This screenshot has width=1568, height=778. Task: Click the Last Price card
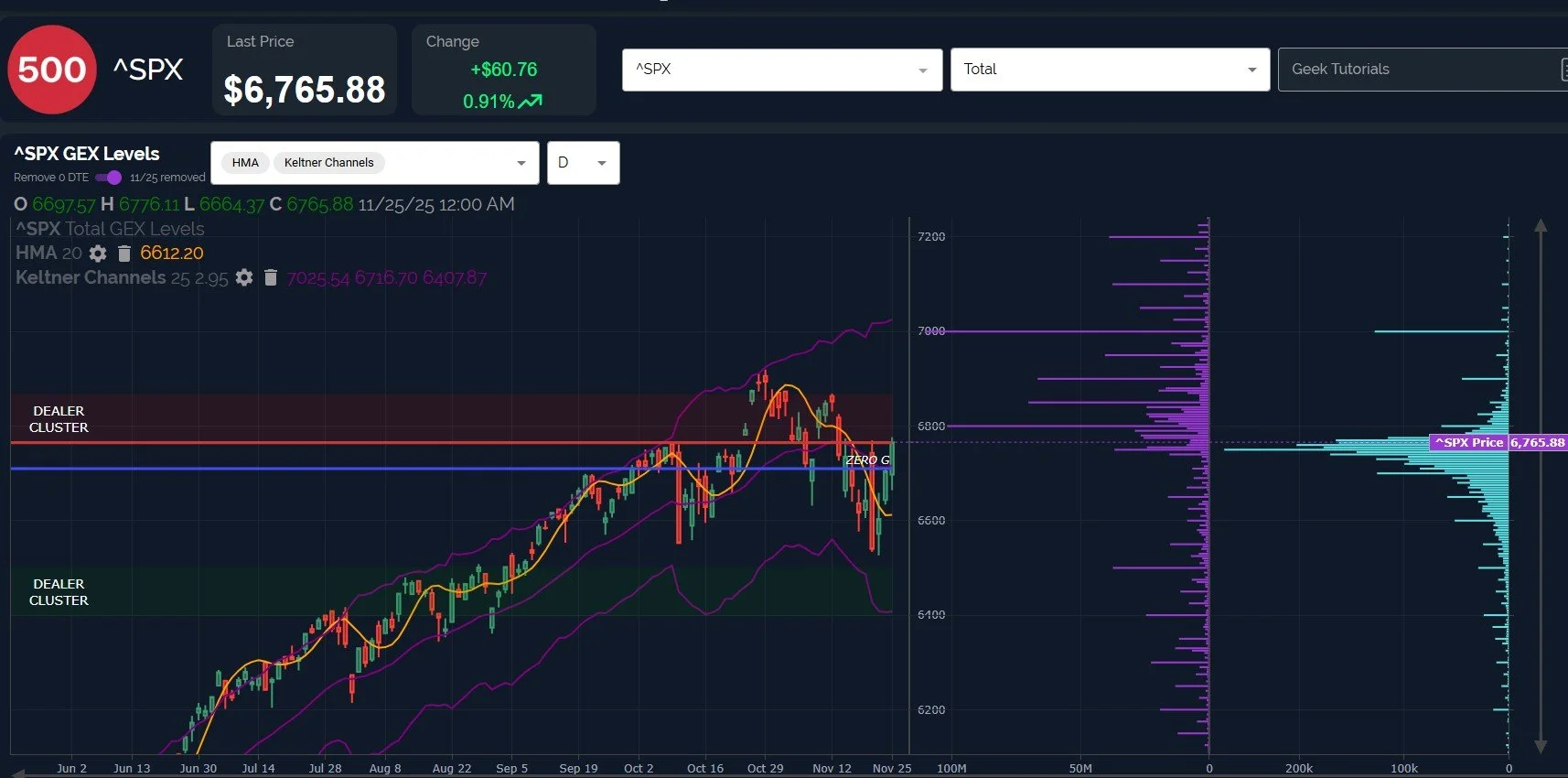coord(305,70)
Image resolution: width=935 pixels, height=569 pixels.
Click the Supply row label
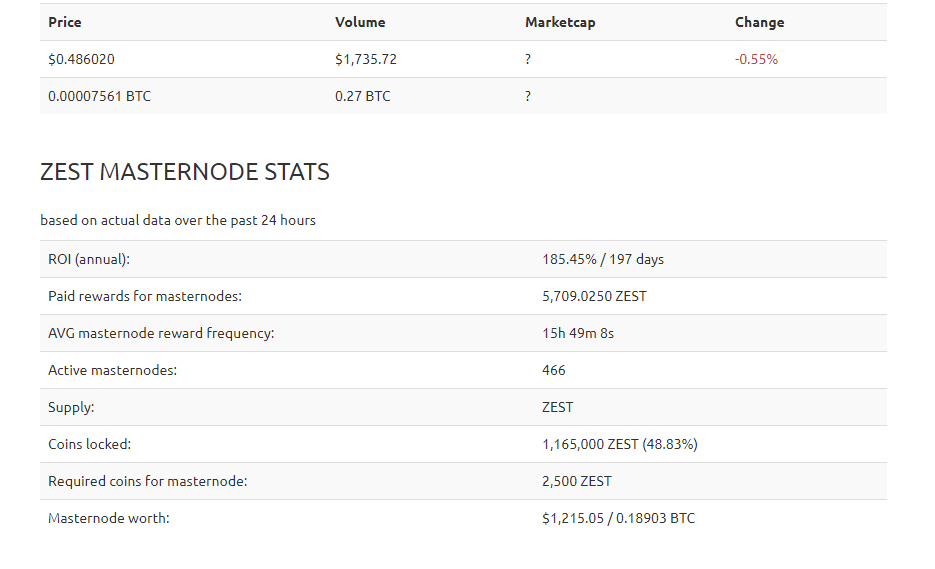[71, 407]
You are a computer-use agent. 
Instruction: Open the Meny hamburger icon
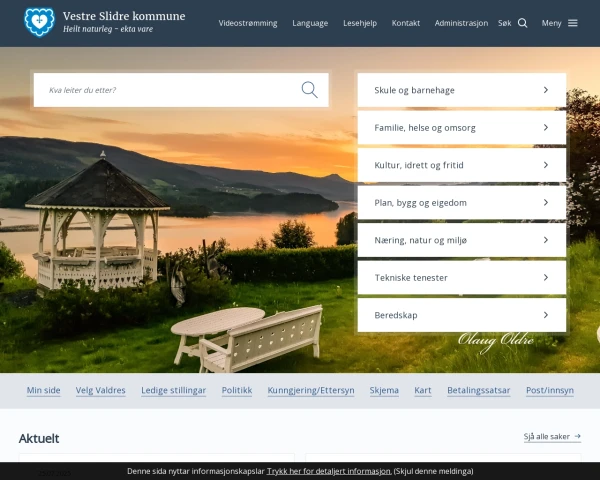pos(572,23)
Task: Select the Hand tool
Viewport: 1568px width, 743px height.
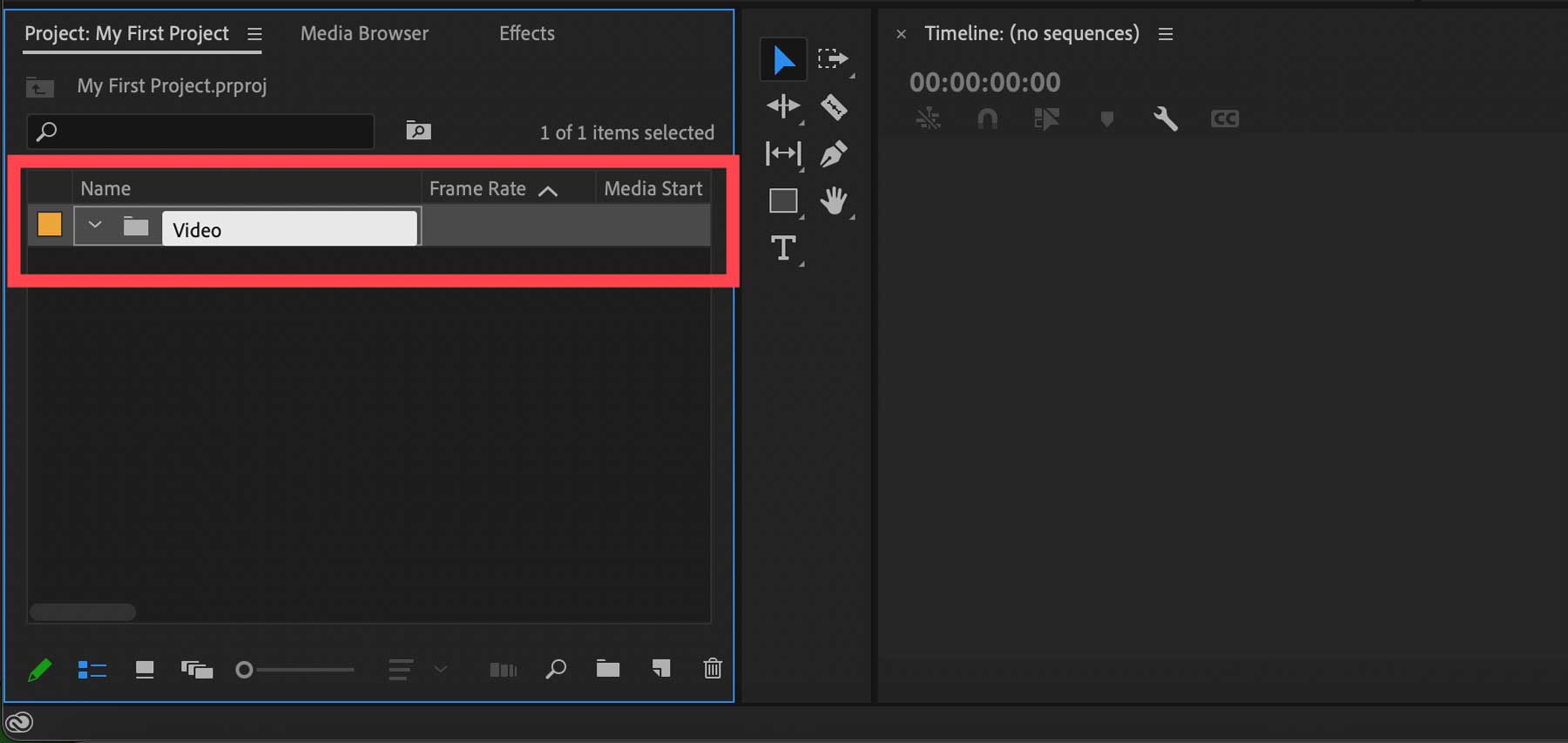Action: [834, 201]
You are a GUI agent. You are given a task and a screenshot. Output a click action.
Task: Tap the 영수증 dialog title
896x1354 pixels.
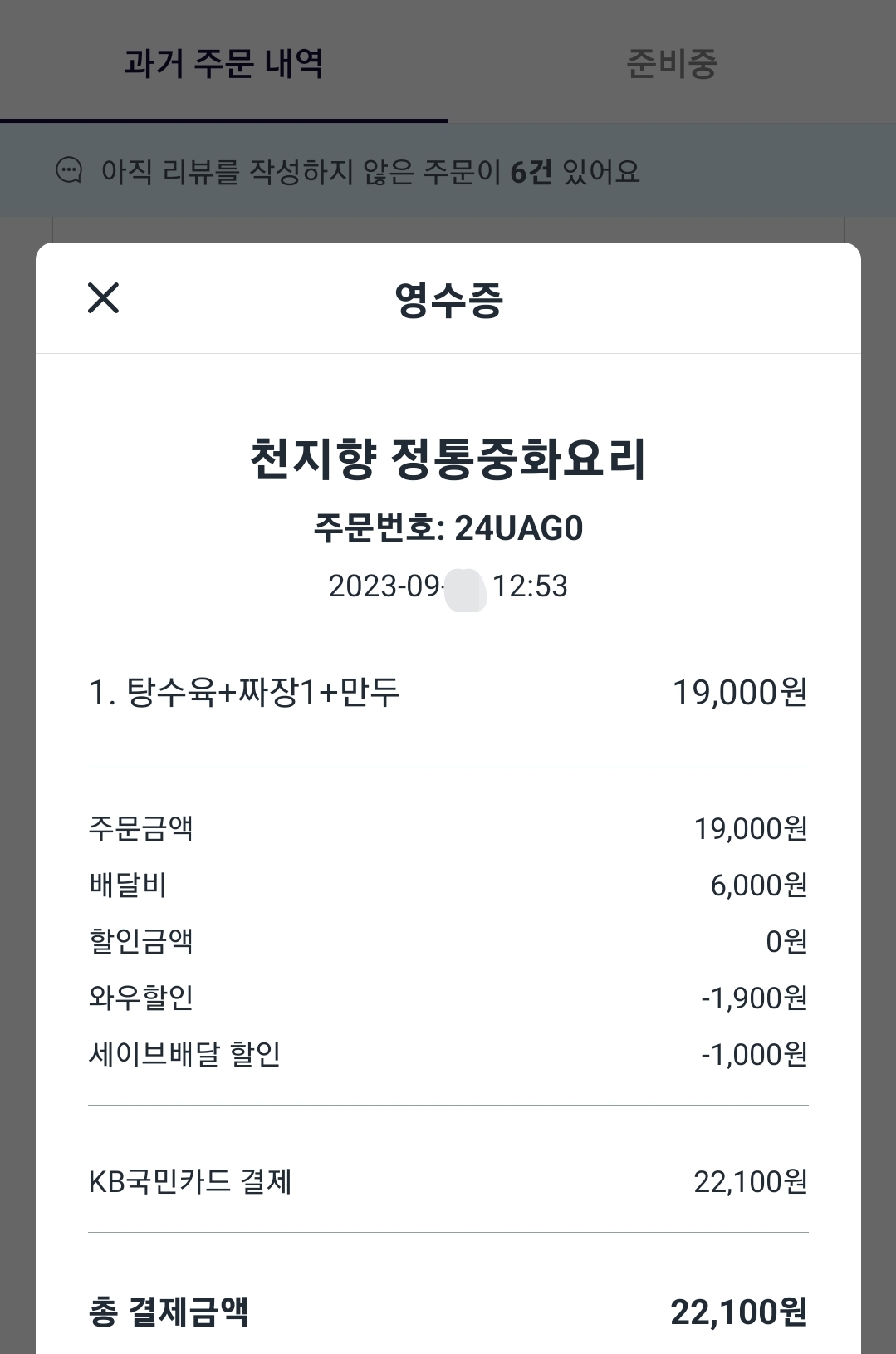click(448, 299)

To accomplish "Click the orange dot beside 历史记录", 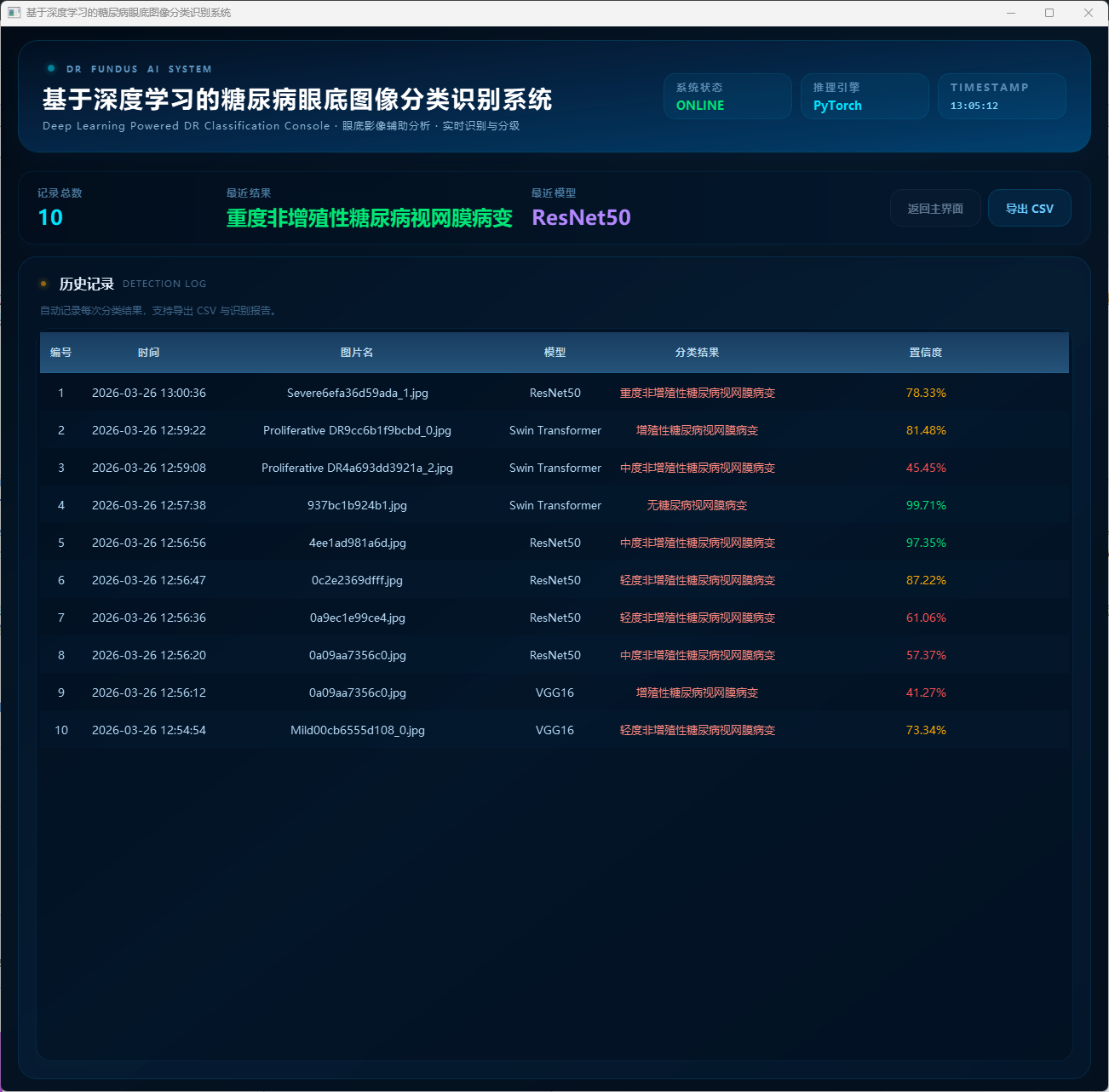I will tap(43, 284).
# # #
Leave out the pictures. Return exactly the lines from the first line of the records to the line bearing "Task: Select the Hand tool", inclusive.

=== RESPONSE FOR THIS EXERCISE ===
This screenshot has width=1568, height=778. Task: Click the Last Price card
coord(305,70)
Image resolution: width=935 pixels, height=569 pixels.
Click the Supply row label
[71, 407]
You are a computer-use agent. 
Instruction: Open the Meny hamburger icon
pos(572,23)
Task: Select the Hand tool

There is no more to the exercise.